Realtime mode delegates the entire conversation loop to a single speech-to-speech provider such as OpenAI Realtime, xAI Grok, Google Gemini, Alibaba Qwen, or Amazon Nova Sonic.
Pipeline mode decomposes the conversation into independent STT → LLM → TTS stages. Each component can be configured separately and deployed either through cloud providers or self-hosted services. Cloud deployments support OpenAI-compatible providers such as OpenRouter, TogetherAI, Hugging Face, Grok, and others, while local deployments can be powered by Ollama, custom Python services, or any endpoint exposing an OpenAI-compatible interface. Hybrid architectures are fully supported — for example, local speech processing combined with a cloud-hosted reasoning model.
To maximize provider compatibility, the pipeline runtime is built around OpenAI-compatible APIs and implements a pseudo-streaming layer on top of traditionally non-streaming speech services. This allows a broad range of cloud and self-hosted STT/TTS solutions to participate in near real-time conversations while maintaining a unified integration model.

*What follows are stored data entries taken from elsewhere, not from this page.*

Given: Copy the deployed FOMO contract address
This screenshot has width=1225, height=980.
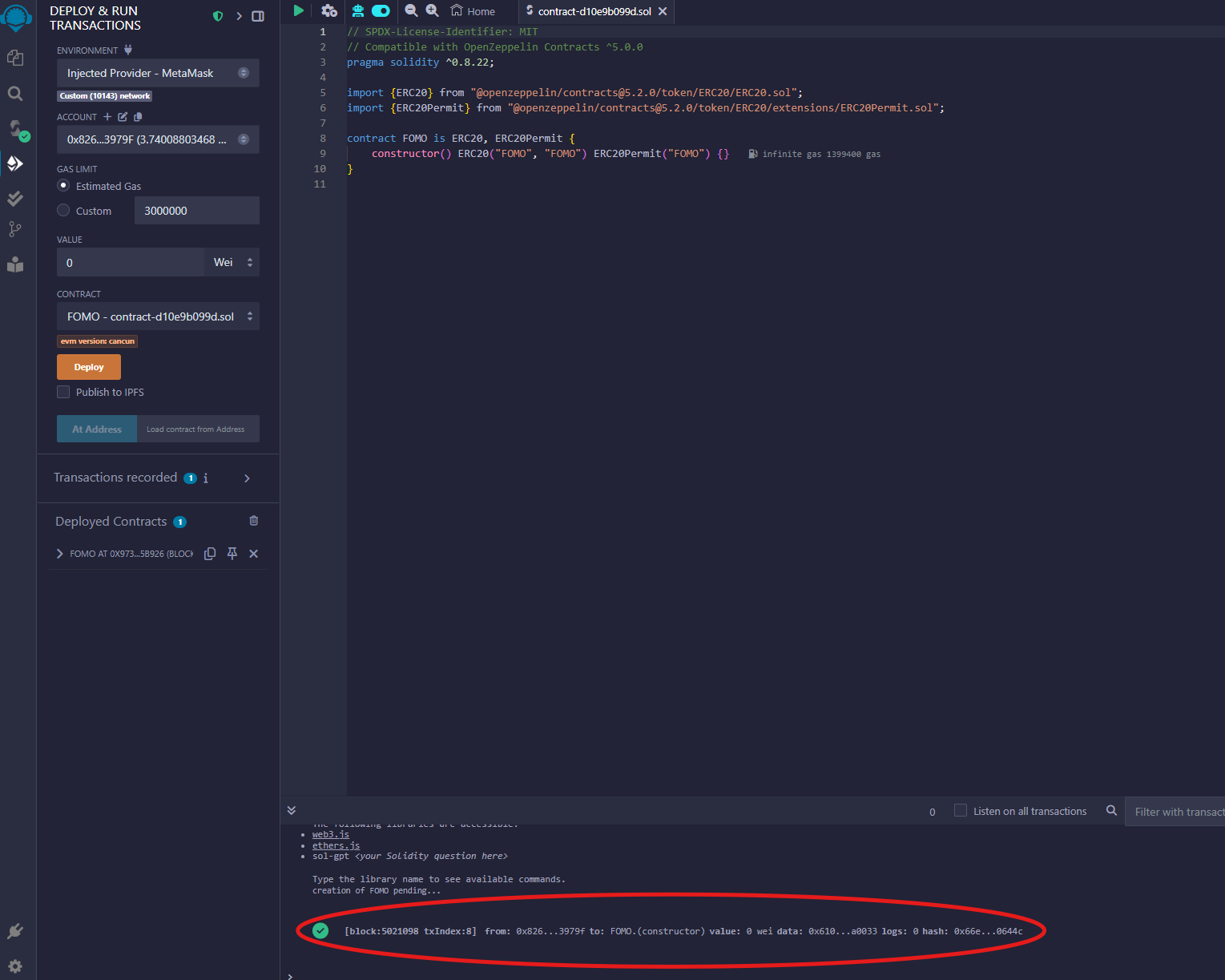Looking at the screenshot, I should [x=210, y=554].
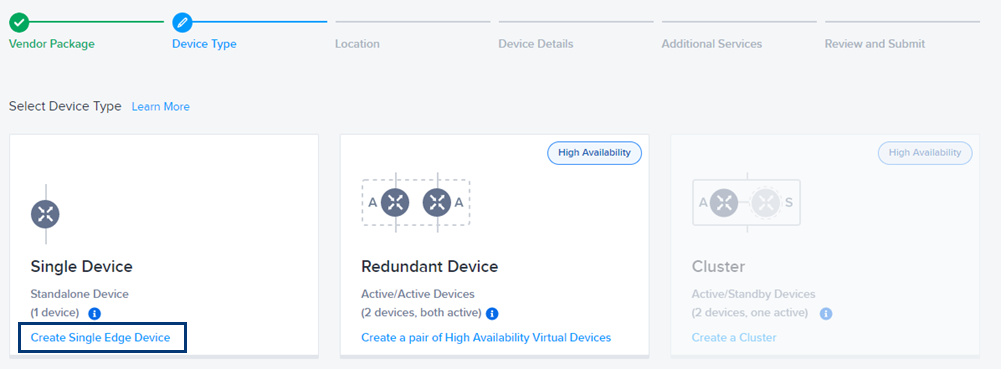Click the High Availability badge on Redundant Device

(x=594, y=153)
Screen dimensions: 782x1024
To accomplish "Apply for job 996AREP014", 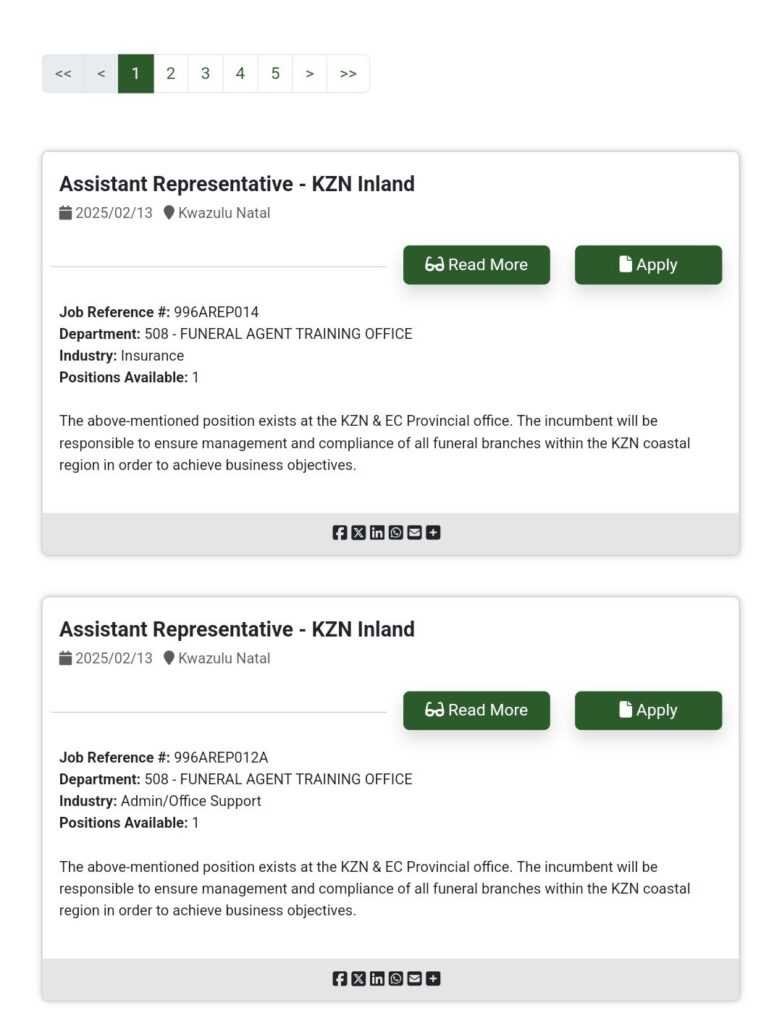I will tap(648, 265).
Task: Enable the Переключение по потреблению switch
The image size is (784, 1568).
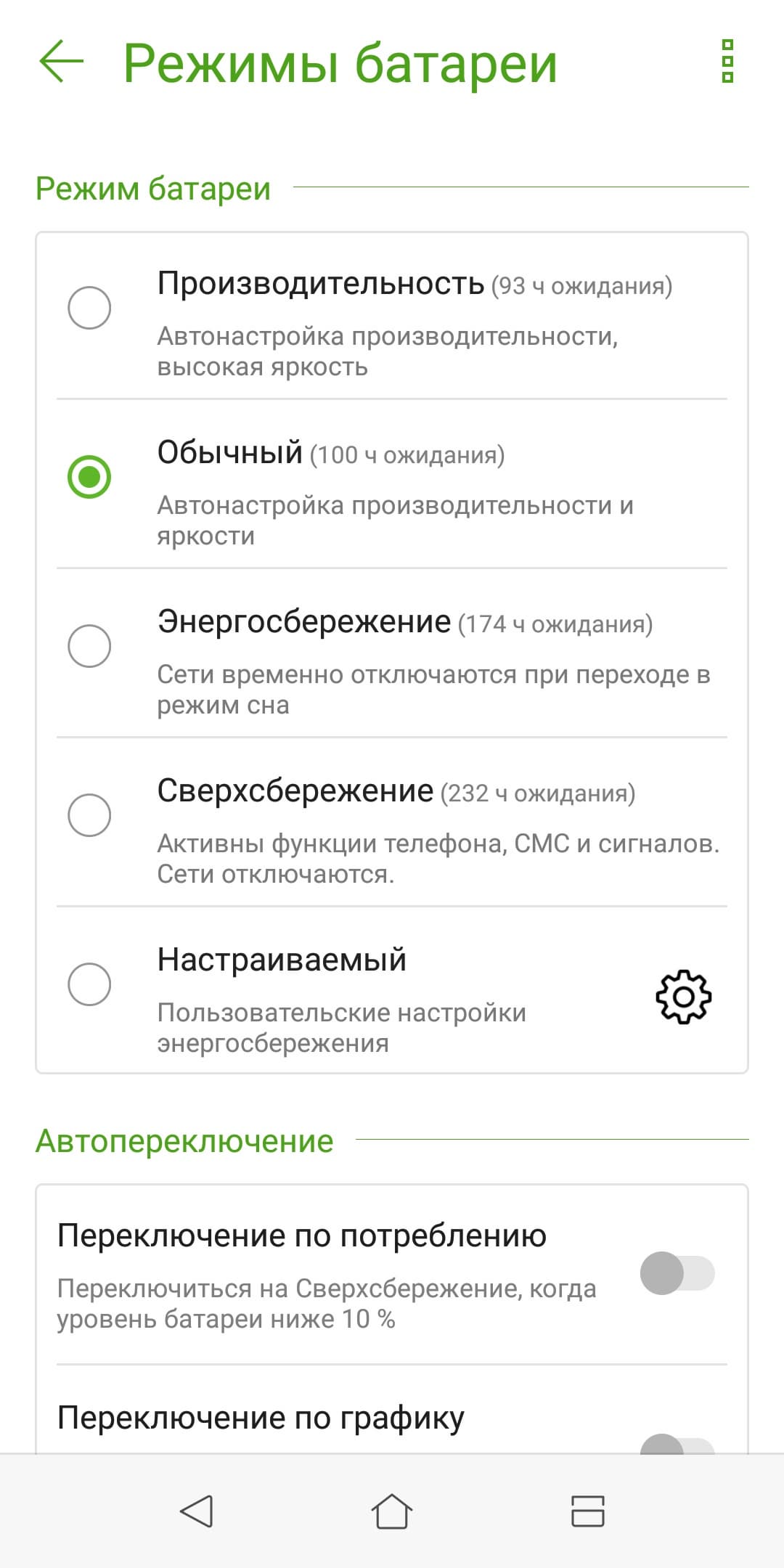Action: (x=677, y=1273)
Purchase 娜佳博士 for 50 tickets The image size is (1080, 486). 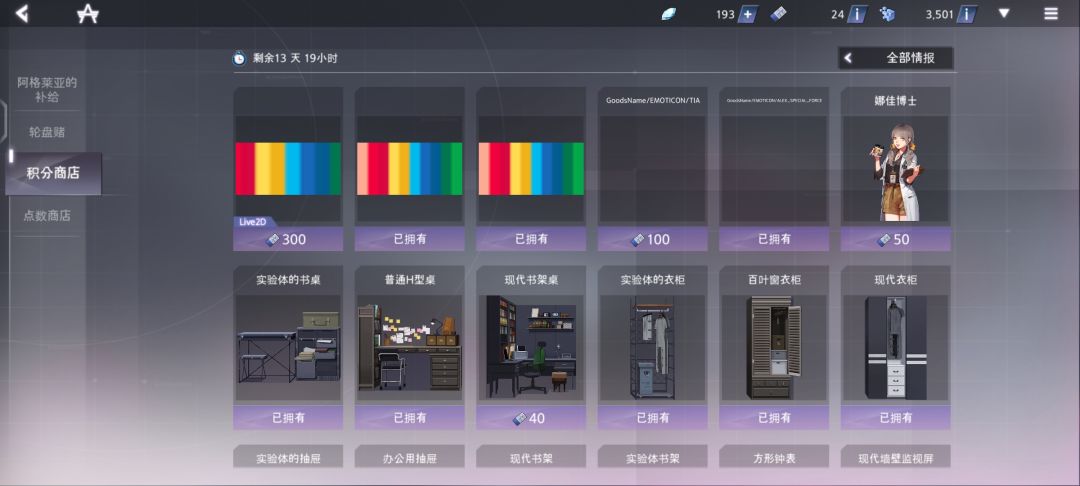[895, 239]
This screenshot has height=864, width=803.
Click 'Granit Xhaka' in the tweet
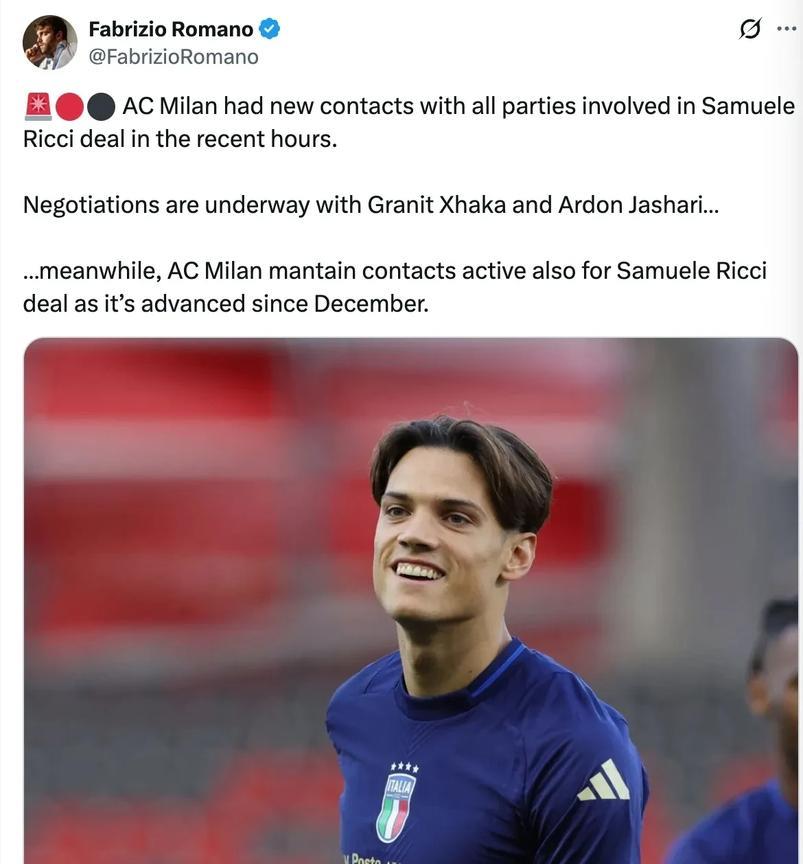pyautogui.click(x=436, y=205)
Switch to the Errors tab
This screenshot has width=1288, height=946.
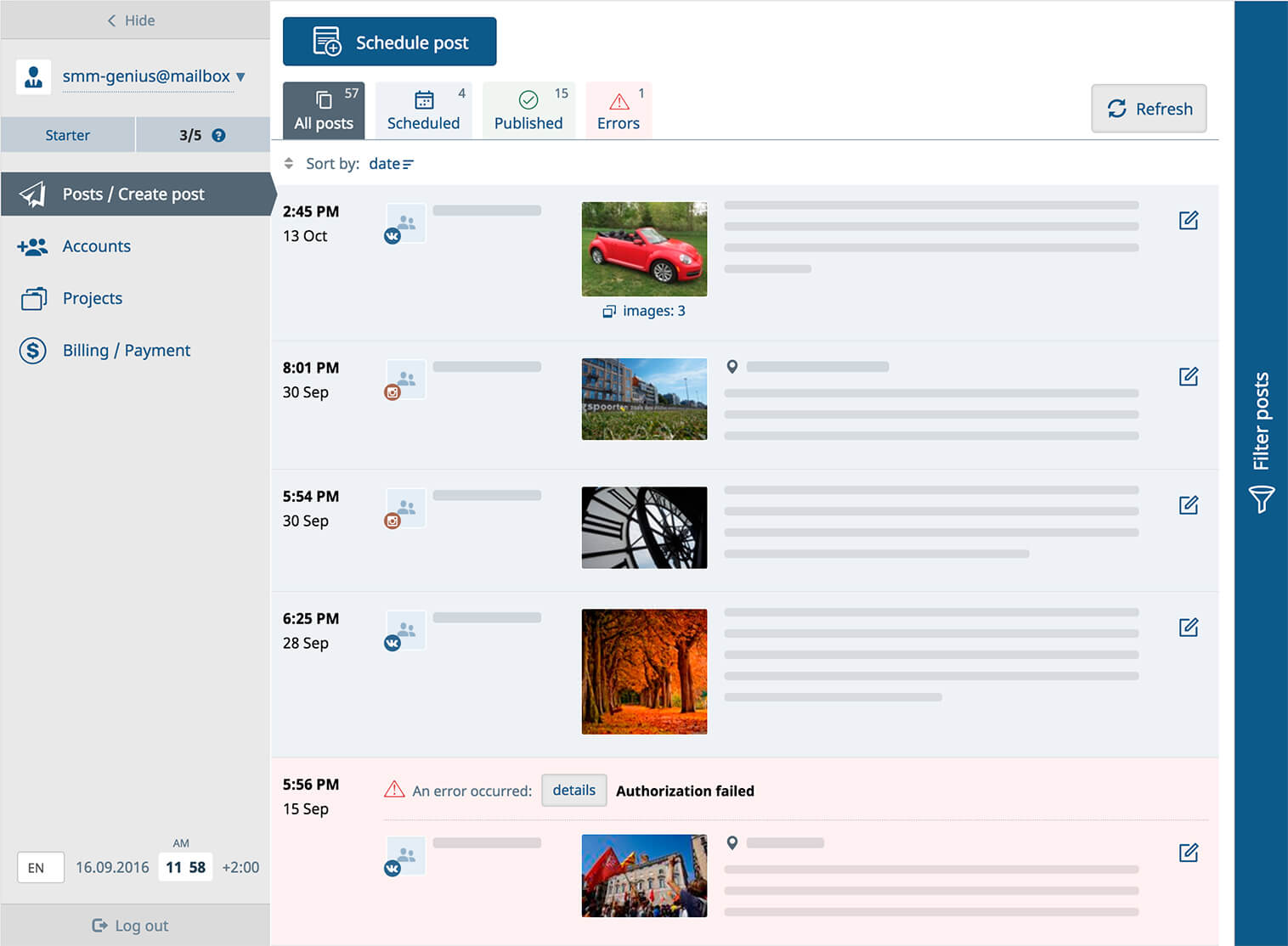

The voice stack can be enhanced through optional processing modules. Currently the platform supports neural Voice Activity Detection using Silero VAD (ONNX Runtime) as an alternative to traditional amplitude-based detection, improving speech segmentation, interruption handling, and transcription quality. Because audio processing is implemented as an independent layer, additional services can be introduced without affecting the surrounding runtime architecture.
The platform integrates with 3CX through the Call Control API for real-time call handling and uses the built-in 3CX MCP server as its primary tool execution layer. Core capabilities such as contact lookup, extension discovery, call transfers, and routing are exposed to agents through MCP tools. Phonebook searches benefit from 3CX's fuzzy linguistic matching capabilities, helping compensate for speech recognition inaccuracies during voice interactions.
Native streaming support is planned for a future release as an alternative execution path alongside the current OpenAI-compatible pipeline. This will enable direct integration with streaming-first providers and self-hosted services while preserving the same runtime abstraction and agent configuration model.